— Trecho apresentado —
2.3.1 Medição de desempenho medianamente estruturada
Da classe de modelos medianamente estruturados interessa revisar os modelos Quantum
e BSC. Escolheram-se estes modelos por conterem e explicitarem elementos que interessa
estudar, a hierarquização e a separação de objetivos estratégicos.
O modelo Quantum, proposto por Hronec (1993), tem por premissa que uma
organização competitiva deva alcançar dois objetivos estratégicos, criar valor para
stakeholders e prestar serviço ao cliente. O modelo considera que são necessárias três ações
estratégicas: a redução de custo, o aumento da qualidade e o aumento da velocidade. As duas
primeiras afetariam o primeiro objetivo estratégico, enquanto que as duas últimas afetariam o
segundo objetivo estratégico. Segundo o modelo, deve-se avaliar e otimizar simultaneamente
três dimensões de desempenho: o custo, a qualidade e o tempo até a conclusão da operação. O
controle de custos representa a expectativa de resultado financeiro, o controle da qualidade
representa a expectativa de resultado dos clientes e o controle dos tempos representa os
requisitos sobre as velocidades na entrega e no desenvolvimento de produtos.
Para Hronec (1993), o relacionamento entre custo e qualidade corresponde a valor para
os clientes: receber um produto ou serviço com alta qualidade e com custo aceitável significa
receber um alto valor. Da mesma forma, receber um produto ou serviço de alta qualidade com
velocidade significaria receber um alto nível de serviço. A meta principal do modelo, segundo
o autor, é desenvolver medidas de desempenho que equilibrem custo, qualidade e tempo.
O modelo mede o desempenho global dos objetivos por uma matriz quadrada em que se
avaliam dimensões de custo, qualidade e tempo de execução, em três níveis: na organização,
nos processos e nos postos de trabalho. A avaliação se dá de acordo com as influências e
repercussões ao longo dos processos e ao longo das etapas dos processos produtivos e o seu
objetivo é identificar a contribuição dos elos produtivos para a dimensão considerada.
Finalmente, em termos de executantes, avalia-se a situação das dimensões nos postos pessoais
de trabalho através da capacidade ou dificuldade de cada posto gerar resultado.

— Tarefas a cumprir —
A. Reproduza, por favor, a parte do trecho sobre o modelo Quantum que se inicia pelas palavras com "Finalmente, em termos" e se encerra em "posto gerar resultado.".
B. Resuma em duas frases o trecho sobre o modelo Quantum.
As linhas não desempenham papel algum nisto.

— Dados apresentados —
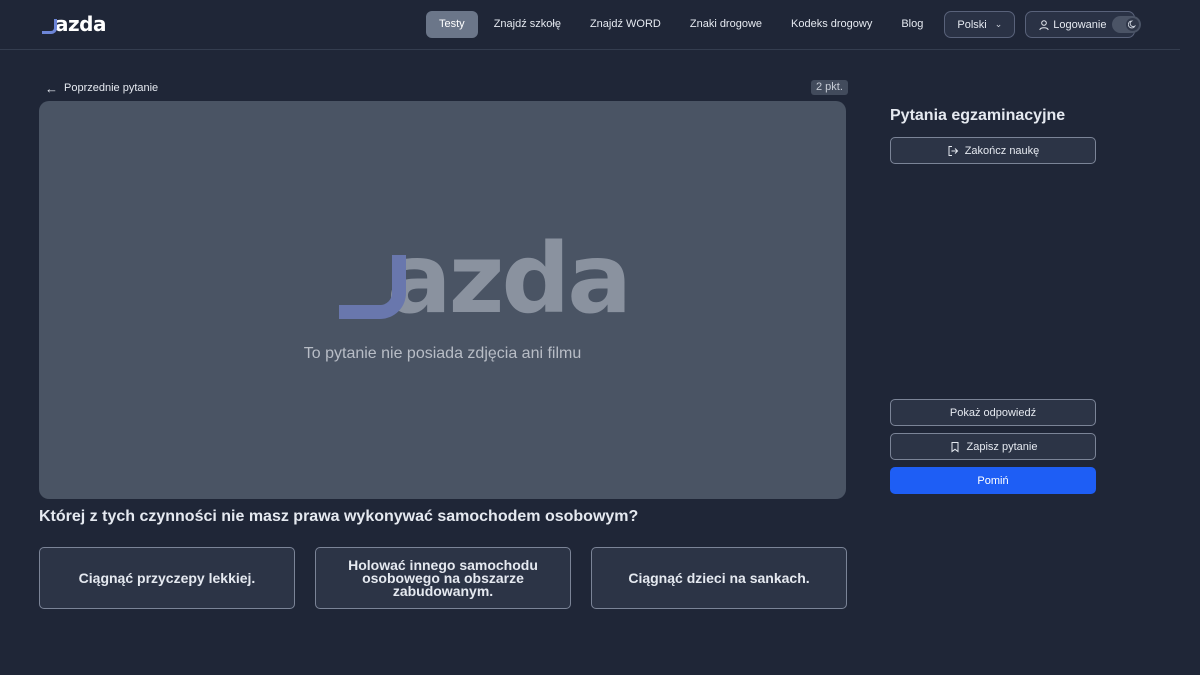  I want to click on finish-learning-label: Zakończ naukę, so click(1002, 150).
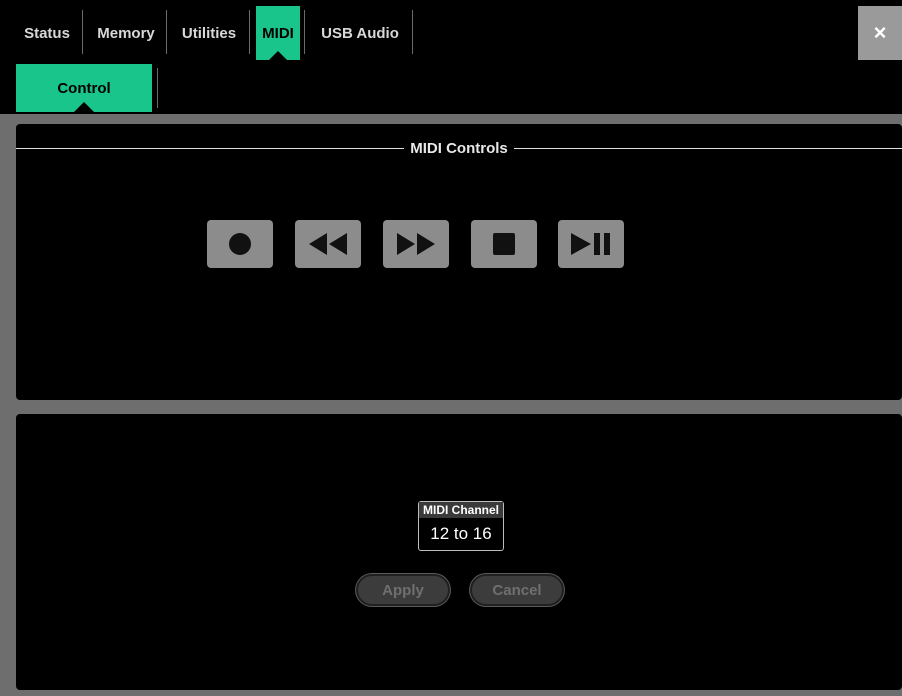  I want to click on midi-controls-title: MIDI Controls, so click(459, 148).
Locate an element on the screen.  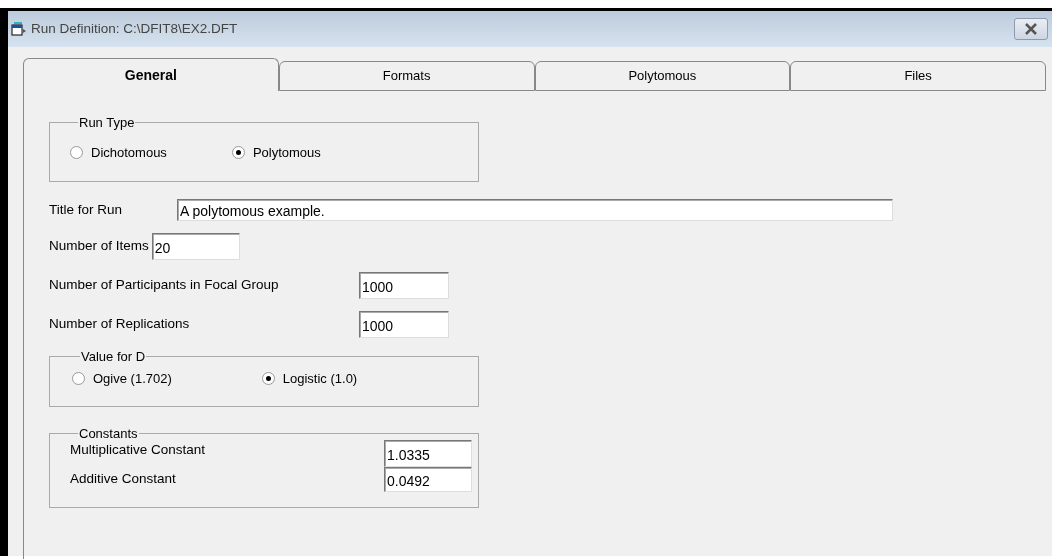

— Conjunto de respostas —
A.
Finalmente, em termos de executantes, avalia-se a situação das dimensões nos postos pessoais
de trabalho através da capacidade ou dificuldade de cada posto gerar resultado.

B. O modelo Quantum, proposto por Hronec (1993), parte da premissa de que uma organização competitiva deve criar valor para stakeholders e prestar serviço ao cliente, e considera necessárias três ações estratégicas: reduzir o custo, aumentar a qualidade e aumentar a velocidade. Sua meta principal é desenvolver medidas de desempenho que equilibrem custo, qualidade e tempo, avaliados numa matriz quadrada em três níveis: na organização, nos processos e nos postos de trabalho.